The actual algorithm and code that can be used for the analysis of force-displacement data is subject to the specific application condition and the subsequent characteristics of the diverse populations of force-displacement curves. If more sophisticated analysis is of interest, one may consult the work of Lin et al.23. The authors compiled a series of synergistic strategies into an algorithm that overcomes many of the complications that have previously impeded efforts to automate the fitting of Hertz models of indentation data.

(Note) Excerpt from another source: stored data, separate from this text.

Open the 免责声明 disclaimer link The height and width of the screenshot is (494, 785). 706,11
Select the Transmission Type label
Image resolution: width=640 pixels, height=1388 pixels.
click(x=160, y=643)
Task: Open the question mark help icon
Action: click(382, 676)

Several other areas are available for further development and exploitation of this method. In cases where one is interested in visualizing the alveolar walls without antibody labeling, both elastin and collagen can be visualized from their autofluorescent signal in the green spectrum. On the other hand, better imaging, using either thinner tissue sections, 3D imaging techniques, or both, could enhance the ability to correlate tissue architecture with underlying mechanical properties. While the current methods allow staining and visualization of extracellular matrix components such as collagen and laminin, additional efforts could be aimed at staining cell surface markers to identify specific cell populations and to characterize the mechanical microenvironments in the vicinity of such populations. Alternatively, tissue could be harvested from mice expressing fluorescently-tagged lineage markers or cell specific proteins to pursue the same goal. Finally, the method detailed here appears well suited to characterizing other anatomical features in the lung, such as vessels which remodel in hypertension, and airways which remodel in asthma. Based on its current state of development and potential for further enhancement, AFM microindentation appears poised to yield valuable insights into the changes in tissue stiffness that accompany disease progression in the lung, and will no doubt be of value in characterizing spatial and temporal changes in the stiffness of a variety of other soft tissues.